*** DATASET Section Begins ***
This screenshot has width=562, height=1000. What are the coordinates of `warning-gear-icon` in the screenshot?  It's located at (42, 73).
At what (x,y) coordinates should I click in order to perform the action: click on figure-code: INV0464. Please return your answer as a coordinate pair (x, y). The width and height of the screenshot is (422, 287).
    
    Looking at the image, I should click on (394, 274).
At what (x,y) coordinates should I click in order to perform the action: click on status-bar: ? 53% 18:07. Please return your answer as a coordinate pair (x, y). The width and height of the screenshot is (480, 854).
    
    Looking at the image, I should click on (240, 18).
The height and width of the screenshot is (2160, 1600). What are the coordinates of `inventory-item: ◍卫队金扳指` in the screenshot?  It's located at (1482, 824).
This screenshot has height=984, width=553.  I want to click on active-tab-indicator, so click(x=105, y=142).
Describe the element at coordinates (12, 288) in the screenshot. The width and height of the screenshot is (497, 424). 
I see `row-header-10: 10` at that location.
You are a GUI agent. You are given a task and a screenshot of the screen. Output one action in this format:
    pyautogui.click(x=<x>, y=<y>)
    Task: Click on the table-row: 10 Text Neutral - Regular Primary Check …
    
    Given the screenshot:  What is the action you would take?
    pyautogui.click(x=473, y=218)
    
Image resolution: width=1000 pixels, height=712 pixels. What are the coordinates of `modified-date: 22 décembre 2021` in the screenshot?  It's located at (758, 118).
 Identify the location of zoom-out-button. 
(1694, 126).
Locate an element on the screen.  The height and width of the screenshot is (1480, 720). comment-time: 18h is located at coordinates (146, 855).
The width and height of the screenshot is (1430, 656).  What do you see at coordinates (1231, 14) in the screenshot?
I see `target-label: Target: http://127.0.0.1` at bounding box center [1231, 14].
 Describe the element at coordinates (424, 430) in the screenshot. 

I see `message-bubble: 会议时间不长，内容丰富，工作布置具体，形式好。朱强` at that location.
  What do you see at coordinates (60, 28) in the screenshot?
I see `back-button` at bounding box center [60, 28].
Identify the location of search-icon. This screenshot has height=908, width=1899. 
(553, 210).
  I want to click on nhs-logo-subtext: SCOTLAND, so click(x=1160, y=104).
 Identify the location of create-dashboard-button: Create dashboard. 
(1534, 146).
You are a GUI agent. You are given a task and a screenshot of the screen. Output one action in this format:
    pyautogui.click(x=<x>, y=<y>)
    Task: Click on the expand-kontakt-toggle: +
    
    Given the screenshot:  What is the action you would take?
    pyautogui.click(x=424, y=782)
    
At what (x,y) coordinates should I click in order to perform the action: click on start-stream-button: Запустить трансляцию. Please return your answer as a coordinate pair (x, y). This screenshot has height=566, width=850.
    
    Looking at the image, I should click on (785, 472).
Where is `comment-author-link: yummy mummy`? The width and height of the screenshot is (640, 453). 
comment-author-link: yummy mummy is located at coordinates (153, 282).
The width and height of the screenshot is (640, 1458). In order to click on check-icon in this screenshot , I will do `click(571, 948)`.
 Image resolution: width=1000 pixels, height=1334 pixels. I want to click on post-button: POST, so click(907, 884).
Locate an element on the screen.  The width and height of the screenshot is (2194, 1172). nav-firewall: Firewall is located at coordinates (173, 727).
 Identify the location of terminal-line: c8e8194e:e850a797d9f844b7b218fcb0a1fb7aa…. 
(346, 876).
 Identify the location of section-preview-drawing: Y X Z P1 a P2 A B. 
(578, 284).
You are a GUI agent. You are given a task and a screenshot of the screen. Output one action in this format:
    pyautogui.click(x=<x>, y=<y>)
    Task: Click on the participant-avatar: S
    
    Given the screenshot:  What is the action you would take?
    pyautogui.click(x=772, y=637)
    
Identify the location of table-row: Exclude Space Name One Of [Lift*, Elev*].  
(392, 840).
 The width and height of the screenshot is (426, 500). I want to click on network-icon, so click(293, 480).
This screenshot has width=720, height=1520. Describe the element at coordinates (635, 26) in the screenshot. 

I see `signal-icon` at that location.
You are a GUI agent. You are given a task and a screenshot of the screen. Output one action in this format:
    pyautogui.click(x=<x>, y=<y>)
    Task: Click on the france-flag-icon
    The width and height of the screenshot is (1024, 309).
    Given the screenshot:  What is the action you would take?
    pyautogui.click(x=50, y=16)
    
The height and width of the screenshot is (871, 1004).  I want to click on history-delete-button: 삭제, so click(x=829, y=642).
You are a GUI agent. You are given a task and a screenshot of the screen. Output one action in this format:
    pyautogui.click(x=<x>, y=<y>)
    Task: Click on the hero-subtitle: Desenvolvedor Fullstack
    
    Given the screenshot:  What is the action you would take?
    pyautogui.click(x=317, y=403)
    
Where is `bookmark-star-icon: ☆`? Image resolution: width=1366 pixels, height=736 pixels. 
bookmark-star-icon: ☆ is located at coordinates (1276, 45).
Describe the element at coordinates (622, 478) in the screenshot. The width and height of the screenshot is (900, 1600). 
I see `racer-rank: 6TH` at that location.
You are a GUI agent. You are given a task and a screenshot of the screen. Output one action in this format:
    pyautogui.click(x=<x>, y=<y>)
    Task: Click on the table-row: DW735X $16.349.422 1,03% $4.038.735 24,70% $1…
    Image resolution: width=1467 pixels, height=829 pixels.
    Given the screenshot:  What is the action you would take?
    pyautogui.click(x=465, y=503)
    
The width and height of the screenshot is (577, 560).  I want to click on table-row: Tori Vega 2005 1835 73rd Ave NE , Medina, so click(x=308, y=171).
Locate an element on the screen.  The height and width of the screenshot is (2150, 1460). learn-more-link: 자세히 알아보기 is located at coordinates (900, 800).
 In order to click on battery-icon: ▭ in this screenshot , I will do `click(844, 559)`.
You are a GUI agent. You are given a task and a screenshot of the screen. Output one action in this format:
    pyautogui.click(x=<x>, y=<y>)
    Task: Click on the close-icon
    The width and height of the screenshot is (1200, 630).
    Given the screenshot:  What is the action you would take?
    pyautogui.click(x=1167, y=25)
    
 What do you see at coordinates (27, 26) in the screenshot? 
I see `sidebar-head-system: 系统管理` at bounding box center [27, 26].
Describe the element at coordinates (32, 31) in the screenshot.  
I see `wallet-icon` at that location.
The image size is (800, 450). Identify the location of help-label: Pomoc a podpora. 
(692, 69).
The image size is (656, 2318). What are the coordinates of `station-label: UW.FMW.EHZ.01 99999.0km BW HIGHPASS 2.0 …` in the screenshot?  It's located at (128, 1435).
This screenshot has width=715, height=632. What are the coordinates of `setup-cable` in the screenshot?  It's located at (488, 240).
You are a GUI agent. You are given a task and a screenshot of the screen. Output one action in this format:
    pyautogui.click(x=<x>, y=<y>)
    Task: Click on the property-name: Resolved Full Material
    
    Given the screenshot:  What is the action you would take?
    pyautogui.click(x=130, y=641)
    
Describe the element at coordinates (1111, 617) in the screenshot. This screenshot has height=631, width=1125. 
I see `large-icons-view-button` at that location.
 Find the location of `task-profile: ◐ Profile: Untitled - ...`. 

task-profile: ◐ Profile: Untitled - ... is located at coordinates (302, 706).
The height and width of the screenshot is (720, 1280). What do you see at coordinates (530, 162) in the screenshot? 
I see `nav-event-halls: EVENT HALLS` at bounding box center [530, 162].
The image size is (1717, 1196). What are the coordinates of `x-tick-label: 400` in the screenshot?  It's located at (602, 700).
*** DATASET Section Ends ***
> [PROBLEM TO WORK ON]:
Copy all of the records above exactly as they appear, line for line.

> [EXERCISE OUTPUT]:
This screenshot has width=562, height=1000. What are the coordinates of `warning-gear-icon` in the screenshot?  It's located at (42, 73).
At what (x,y) coordinates should I click in order to perform the action: click on figure-code: INV0464. Please return your answer as a coordinate pair (x, y). The width and height of the screenshot is (422, 287).
    
    Looking at the image, I should click on (394, 274).
At what (x,y) coordinates should I click in order to perform the action: click on status-bar: ? 53% 18:07. Please return your answer as a coordinate pair (x, y). The width and height of the screenshot is (480, 854).
    
    Looking at the image, I should click on (240, 18).
The height and width of the screenshot is (2160, 1600). What are the coordinates of `inventory-item: ◍卫队金扳指` in the screenshot?  It's located at (1482, 824).
This screenshot has height=984, width=553.  I want to click on active-tab-indicator, so click(x=105, y=142).
Describe the element at coordinates (12, 288) in the screenshot. The width and height of the screenshot is (497, 424). 
I see `row-header-10: 10` at that location.
You are a GUI agent. You are given a task and a screenshot of the screen. Output one action in this format:
    pyautogui.click(x=<x>, y=<y>)
    Task: Click on the table-row: 10 Text Neutral - Regular Primary Check …
    
    Given the screenshot:  What is the action you would take?
    pyautogui.click(x=473, y=218)
    
Image resolution: width=1000 pixels, height=712 pixels. What are the coordinates of `modified-date: 22 décembre 2021` in the screenshot?  It's located at (758, 118).
 Identify the location of zoom-out-button. 
(1694, 126).
Locate an element on the screen.  The height and width of the screenshot is (1480, 720). comment-time: 18h is located at coordinates (146, 855).
The width and height of the screenshot is (1430, 656).  What do you see at coordinates (1231, 14) in the screenshot?
I see `target-label: Target: http://127.0.0.1` at bounding box center [1231, 14].
 Describe the element at coordinates (424, 430) in the screenshot. 

I see `message-bubble: 会议时间不长，内容丰富，工作布置具体，形式好。朱强` at that location.
  What do you see at coordinates (60, 28) in the screenshot?
I see `back-button` at bounding box center [60, 28].
Identify the location of search-icon. This screenshot has height=908, width=1899. 
(553, 210).
  I want to click on nhs-logo-subtext: SCOTLAND, so click(x=1160, y=104).
 Identify the location of create-dashboard-button: Create dashboard. 
(1534, 146).
You are a GUI agent. You are given a task and a screenshot of the screen. Output one action in this format:
    pyautogui.click(x=<x>, y=<y>)
    Task: Click on the expand-kontakt-toggle: +
    
    Given the screenshot:  What is the action you would take?
    pyautogui.click(x=424, y=782)
    
At what (x,y) coordinates should I click in order to perform the action: click on start-stream-button: Запустить трансляцию. Please return your answer as a coordinate pair (x, y). This screenshot has height=566, width=850.
    
    Looking at the image, I should click on (785, 472).
Where is `comment-author-link: yummy mummy`? The width and height of the screenshot is (640, 453). 
comment-author-link: yummy mummy is located at coordinates (153, 282).
The width and height of the screenshot is (640, 1458). In order to click on check-icon in this screenshot , I will do `click(571, 948)`.
 Image resolution: width=1000 pixels, height=1334 pixels. I want to click on post-button: POST, so click(907, 884).
Locate an element on the screen.  The width and height of the screenshot is (2194, 1172). nav-firewall: Firewall is located at coordinates (173, 727).
 Identify the location of terminal-line: c8e8194e:e850a797d9f844b7b218fcb0a1fb7aa…. 
(346, 876).
 Identify the location of section-preview-drawing: Y X Z P1 a P2 A B. 
(578, 284).
You are a GUI agent. You are given a task and a screenshot of the screen. Output one action in this format:
    pyautogui.click(x=<x>, y=<y>)
    Task: Click on the participant-avatar: S
    
    Given the screenshot:  What is the action you would take?
    pyautogui.click(x=772, y=637)
    
Identify the location of table-row: Exclude Space Name One Of [Lift*, Elev*].  
(392, 840).
 The width and height of the screenshot is (426, 500). I want to click on network-icon, so click(293, 480).
This screenshot has width=720, height=1520. Describe the element at coordinates (635, 26) in the screenshot. 

I see `signal-icon` at that location.
You are a GUI agent. You are given a task and a screenshot of the screen. Output one action in this format:
    pyautogui.click(x=<x>, y=<y>)
    Task: Click on the france-flag-icon
    The width and height of the screenshot is (1024, 309).
    Given the screenshot:  What is the action you would take?
    pyautogui.click(x=50, y=16)
    
The height and width of the screenshot is (871, 1004).  I want to click on history-delete-button: 삭제, so click(x=829, y=642).
You are a GUI agent. You are given a task and a screenshot of the screen. Output one action in this format:
    pyautogui.click(x=<x>, y=<y>)
    Task: Click on the hero-subtitle: Desenvolvedor Fullstack
    
    Given the screenshot:  What is the action you would take?
    pyautogui.click(x=317, y=403)
    
Where is `bookmark-star-icon: ☆`? Image resolution: width=1366 pixels, height=736 pixels. 
bookmark-star-icon: ☆ is located at coordinates (1276, 45).
Describe the element at coordinates (622, 478) in the screenshot. The width and height of the screenshot is (900, 1600). 
I see `racer-rank: 6TH` at that location.
You are a GUI agent. You are given a task and a screenshot of the screen. Output one action in this format:
    pyautogui.click(x=<x>, y=<y>)
    Task: Click on the table-row: DW735X $16.349.422 1,03% $4.038.735 24,70% $1…
    Image resolution: width=1467 pixels, height=829 pixels.
    Given the screenshot:  What is the action you would take?
    pyautogui.click(x=465, y=503)
    
The width and height of the screenshot is (577, 560).  I want to click on table-row: Tori Vega 2005 1835 73rd Ave NE , Medina, so click(x=308, y=171).
Locate an element on the screen.  The height and width of the screenshot is (2150, 1460). learn-more-link: 자세히 알아보기 is located at coordinates (900, 800).
 In order to click on battery-icon: ▭ in this screenshot , I will do `click(844, 559)`.
You are a GUI agent. You are given a task and a screenshot of the screen. Output one action in this format:
    pyautogui.click(x=<x>, y=<y>)
    Task: Click on the close-icon
    The width and height of the screenshot is (1200, 630).
    Given the screenshot:  What is the action you would take?
    pyautogui.click(x=1167, y=25)
    
 What do you see at coordinates (27, 26) in the screenshot? 
I see `sidebar-head-system: 系统管理` at bounding box center [27, 26].
Describe the element at coordinates (32, 31) in the screenshot.  
I see `wallet-icon` at that location.
The image size is (800, 450). Identify the location of help-label: Pomoc a podpora. 
(692, 69).
The image size is (656, 2318). What are the coordinates of `station-label: UW.FMW.EHZ.01 99999.0km BW HIGHPASS 2.0 …` in the screenshot?  It's located at (128, 1435).
This screenshot has width=715, height=632. What are the coordinates of `setup-cable` in the screenshot?  It's located at (488, 240).
You are a GUI agent. You are given a task and a screenshot of the screen. Output one action in this format:
    pyautogui.click(x=<x>, y=<y>)
    Task: Click on the property-name: Resolved Full Material
    
    Given the screenshot:  What is the action you would take?
    pyautogui.click(x=130, y=641)
    
Describe the element at coordinates (1111, 617) in the screenshot. This screenshot has height=631, width=1125. 
I see `large-icons-view-button` at that location.
 Find the location of `task-profile: ◐ Profile: Untitled - ...`. 

task-profile: ◐ Profile: Untitled - ... is located at coordinates (302, 706).
The height and width of the screenshot is (720, 1280). What do you see at coordinates (530, 162) in the screenshot? 
I see `nav-event-halls: EVENT HALLS` at bounding box center [530, 162].
The image size is (1717, 1196). What are the coordinates of `x-tick-label: 400` in the screenshot?  It's located at (602, 700).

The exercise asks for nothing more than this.